Most digital marketers know that links are already being devalued as a ranking signal, and will soon become obsolete. But you have to think about it from the search engine’s point of view. If they devalue links as a ranking signal – what will replace it? You can’t simply eliminate a very strong signal, and not replace it with other equally important signals. To be able to transfer out of links as a signal, Google has to have other signals to replace it, and do it gradually so the results remain relevant.

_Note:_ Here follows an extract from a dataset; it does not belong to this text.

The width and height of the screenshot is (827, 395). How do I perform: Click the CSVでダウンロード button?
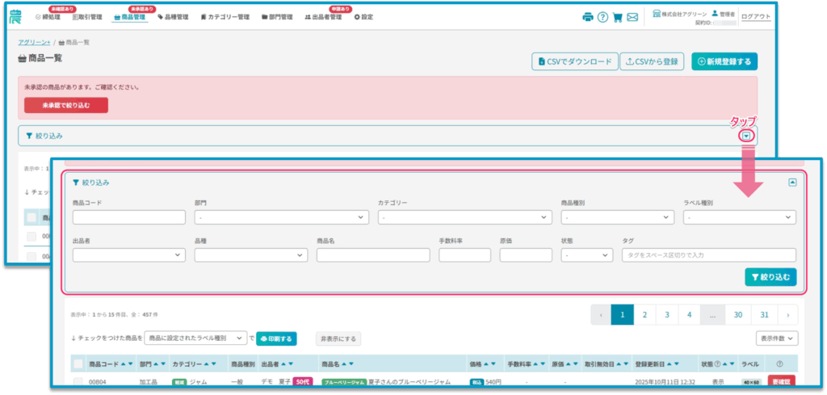[574, 61]
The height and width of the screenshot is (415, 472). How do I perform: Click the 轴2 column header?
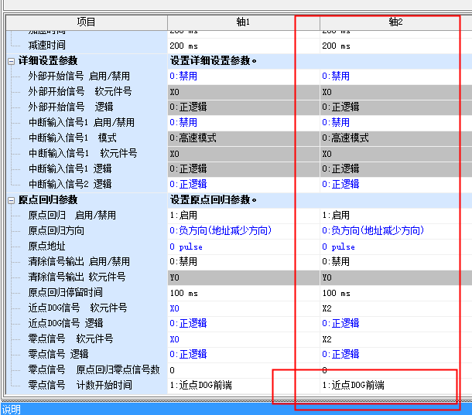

In the meantime, links continue to play a large role in ranking. Unfortunately, with the Penguin penalty filter, link building has become a risky proposition. If you build links that are of low quality or have too many footprints, it’s possible to be penalized and lose a large portion of your traffic/rankings. What can you do in the meantime to improve your positions?
Consider Link Attraction
Instead of BUILDING links, focus on attracting them. Everyone knows you need great content to attract links, but there are other ways. How can you provide something that’s unique to your industry that will cause others to link to you?
Many companies use education landing pages – simple information – to attract links. Brilliance, for example, offers a series of diamond education information for link attraction, this is really helpful for customers who do not know where to start. Think of your audience, and what problems you can solve for them programmatically. Can you offer them a free template? A free app? Finding programmers can be difficult and expensive, but the rewards can be of great value if you manage to build links without getting penalized.
When optimizing pages for SEO, the best thing you can do is to concede right away that there are no shortcuts and no magic bullets. SEO is all about methodically structuring pages so they communicate to search engines that they are relevant, credible and worthy of a good ranking.
Make URLs Attractive to Search Engines
If you can only do one thing, fix your URL structure. URLs carry a lot of weight with Google, and businesses make mistakes with URLs more frequently than perhaps any other key SEO element.
Avoid Google’s suspicion by making URLs meaningful and straightforward. URLs should contain keywords, and not just consist of punctuation and a string of numbers and characters. Specify canonical URLs with a special tag in cases of duplicate content. Also, use robots.txt to conceal irrelevant pages, pages that contain privileged information or any page that doesn’t contain keywords, such as a Terms and Conditions page or a privacy page. Next, create an XML sitemap, which is different than an HTML sitemap. Unify all domain versions — both www and non-www — and give preference to static URLs over dynamic URLs.
Title, Links, Keywords and Page Optimization
Keep title tags under 55 characters, including spaces. Your title should mention the keyword, and it should be wrapped in an H1 tag. Link to authoritative websites. Google looks at your outbound links to determine what kind of site it is and how reliable it will be for your visitors. Make sure to mention your keyword in the first 100 words, and use keyword synonyms — Google can identify when your page contains words similar to your keyword.
Google is putting more and more emphasis on how web pages respond to mobile devices, so use code for responsive web design to make sure that your pages adapt to tablets and smartphones. Optimize for sharing by including social buttons, which are crucial to boosting your number of inbound links. Finally, monitor and optimize your loading speed. Google has stated that page speed is a high-priority signal.
Special Notes on SEO for WordPress
If you run one of the roughly 75 million websites that are built on WordPress, you’ll have to use SEO-optimized plugins and themes. SEO’s foundational rules about written content — namely that it is shareable, helpful and unique — still apply. The same holds true for ethical and appropriate linking structure, image usage, anchor text and keywords. Consider using one of the many WordPress plugins, such as Yoast or Social SEO Pro, to make SEO easier on WordPress and to automate whatever processes you can.
People who use WordPress have to make sure they’ve implemented best practices for WordPress SEO — but the basic standards of SEO don’t vary from platform to platform. Clean, healthy URLs are a critical, yet often overlooked element. Link to authoritative sites, use the right tags, make sure you are optimized for mobile and most importantly, design your page to be one that you would want to find if you were the one conducting the search.